No mucho después, Oca había encontrado a un joven y atractivo ganso silvestre en el camino y se había alejado volando con él para formar una familia. Púrpura y la Princesa Nell habían viajado juntas durante muchos años, y durante muchas noches oscuras, sentadas alrededor del fuego bajo la luna llena, Púrpura había enseñado a Nell cosas secretas de los libros mágicos y de los antiguos conocimientos que conservaba en la cabeza.

Recientemente habían viajado miles de kilómetros a lomos de camello atravesando un gran desierto lleno de genios, demonios, sultanes y califas, y finalmente habían llegado a un gigantesco palacio lleno de cúpulas que pertenecía al Rey Feérico —él mismo un genio de gran poder— que gobernaba todas las tierras desérticas. La Princesa Nell inventó un complicado plan para abrirse paso hasta el tesoro del genio. Para ponerlo en práctica, ella y Púrpura tuvieron que vivir en la ciudad alrededor del palacio durante un par de años y realizaron muchos viajes al desierto en busca de lámparas mágicas, anillos, cuevas secretas y similares.

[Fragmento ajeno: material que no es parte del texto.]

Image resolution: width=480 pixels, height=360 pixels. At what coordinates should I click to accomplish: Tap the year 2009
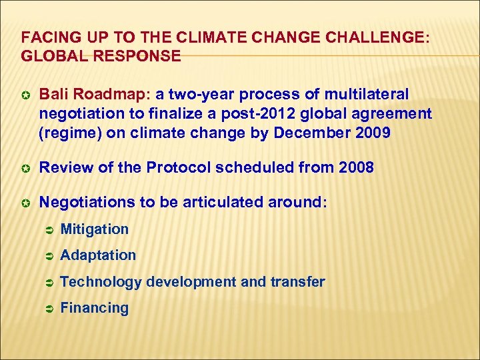373,133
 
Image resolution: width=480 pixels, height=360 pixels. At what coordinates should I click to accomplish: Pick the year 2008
355,167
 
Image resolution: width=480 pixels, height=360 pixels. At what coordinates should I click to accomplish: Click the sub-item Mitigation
94,229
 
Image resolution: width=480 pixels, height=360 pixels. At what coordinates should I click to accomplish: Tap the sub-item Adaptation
98,255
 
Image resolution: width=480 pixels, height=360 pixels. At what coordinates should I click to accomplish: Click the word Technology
101,282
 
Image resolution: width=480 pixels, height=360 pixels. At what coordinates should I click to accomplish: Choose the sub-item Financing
94,308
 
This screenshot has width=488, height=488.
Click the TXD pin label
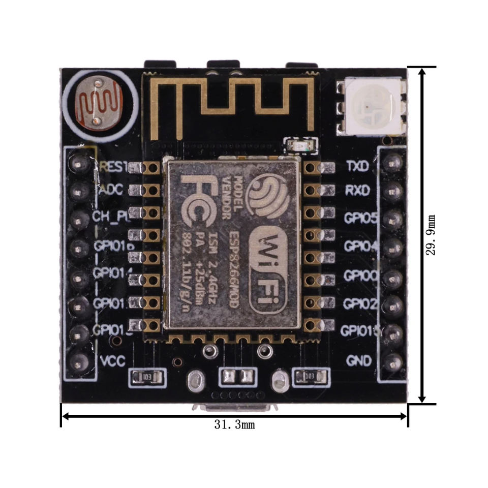(358, 166)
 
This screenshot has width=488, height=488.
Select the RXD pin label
(358, 191)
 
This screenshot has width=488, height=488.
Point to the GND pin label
(359, 361)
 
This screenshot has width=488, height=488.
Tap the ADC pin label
(111, 191)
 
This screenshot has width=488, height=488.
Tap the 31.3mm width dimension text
(234, 424)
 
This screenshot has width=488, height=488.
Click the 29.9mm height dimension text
(432, 235)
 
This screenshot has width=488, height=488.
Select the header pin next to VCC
(79, 362)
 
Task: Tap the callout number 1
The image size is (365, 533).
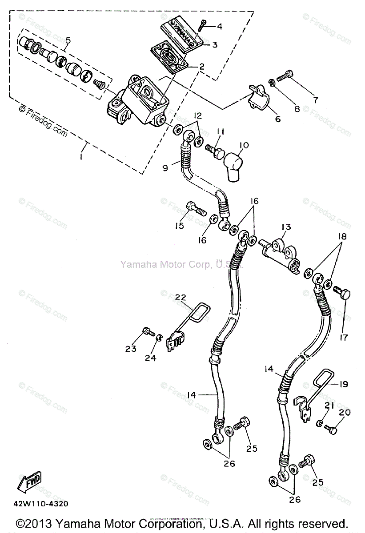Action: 81,157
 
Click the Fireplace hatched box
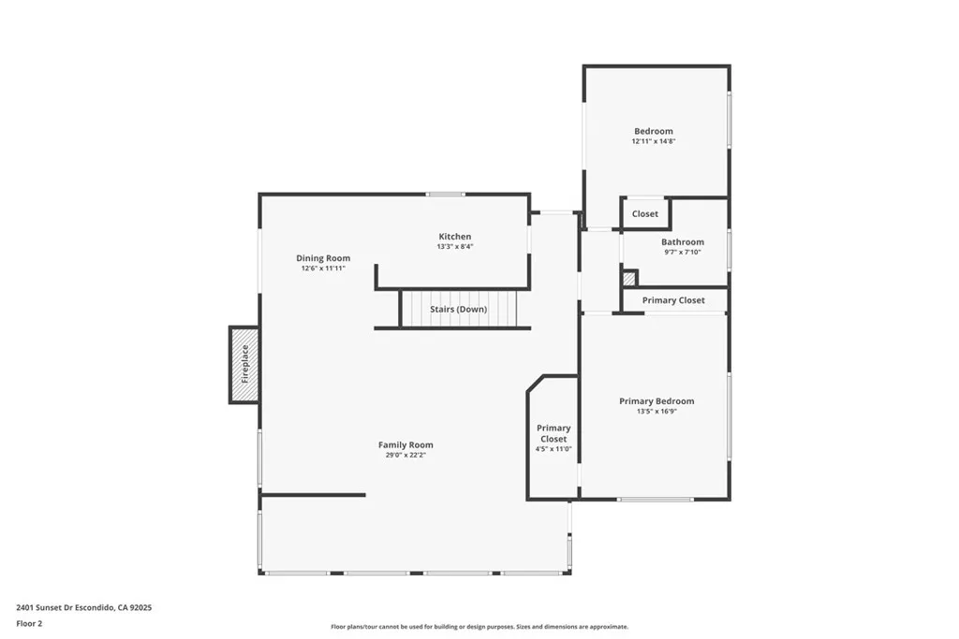[x=244, y=365]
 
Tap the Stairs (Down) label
[x=458, y=309]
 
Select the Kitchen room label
[x=455, y=237]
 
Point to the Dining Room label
[x=323, y=258]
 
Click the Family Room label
[x=406, y=445]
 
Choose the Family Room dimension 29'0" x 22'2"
[x=406, y=456]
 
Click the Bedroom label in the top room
[x=653, y=132]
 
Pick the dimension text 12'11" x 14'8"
[x=653, y=142]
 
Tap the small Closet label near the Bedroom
[x=645, y=214]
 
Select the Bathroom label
[x=682, y=242]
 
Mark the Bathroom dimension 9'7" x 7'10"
[x=682, y=253]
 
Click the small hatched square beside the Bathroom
[x=629, y=278]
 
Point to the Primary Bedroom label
[x=657, y=401]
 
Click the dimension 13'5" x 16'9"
[x=657, y=412]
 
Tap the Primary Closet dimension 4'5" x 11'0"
[x=553, y=449]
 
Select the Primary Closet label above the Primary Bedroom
[x=673, y=300]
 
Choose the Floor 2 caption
[x=30, y=622]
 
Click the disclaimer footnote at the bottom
[x=479, y=627]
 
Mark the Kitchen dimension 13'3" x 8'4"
[x=455, y=247]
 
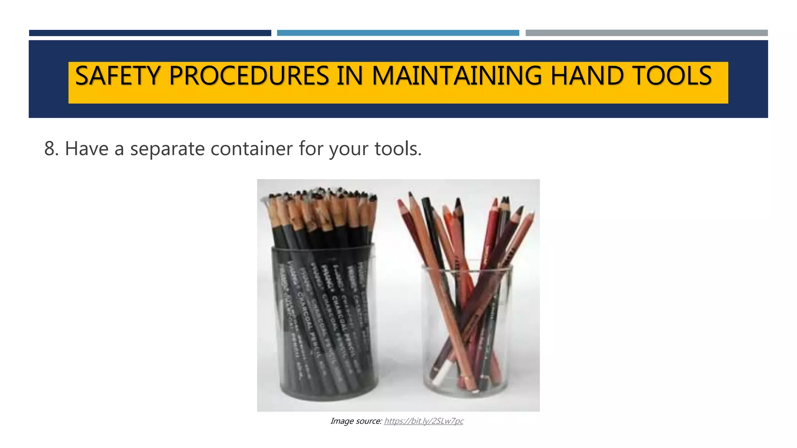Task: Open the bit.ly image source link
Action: pos(423,421)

Finalmente, la Princesa Nell y Púrpura habían penetrado en el tesoro del rey genio y encontrado la undécima llave. Pero fueron sorprendidas por el genio en persona, que las atacó bajo la apariencia de una serpiente que escupía fuego. Púrpura se había transformado en una gigantesca águila con alas metálicas y talones que no podían arder; para sorpresa de la Princesa Nell, que nunca se había imaginado que su compañera poseyese semejantes poderes.

La batalla entre Púrpura y el genio duró día y noche, con ambos combatientes transformándose en gran número de criaturas fantásticas y lanzándose todo tipo de hechizos devastadores uno a otro, hasta que finalmente el poderoso castillo estaba en ruinas, el desierto quemado y abierto en muchas millas a la redonda, y Púrpura y el genio yacían muertos en el suelo sobre lo que había sido el tesoro.

Nell había recogido la undécima llave del suelo, la había puesto en la cadena, había incinerado el cuerpo de Púrpura y esparcido sus cenizas al recorrer el desierto, durante muchos días, hacia las montañas y la tierra verde, donde le habían vuelto a robar las once llaves.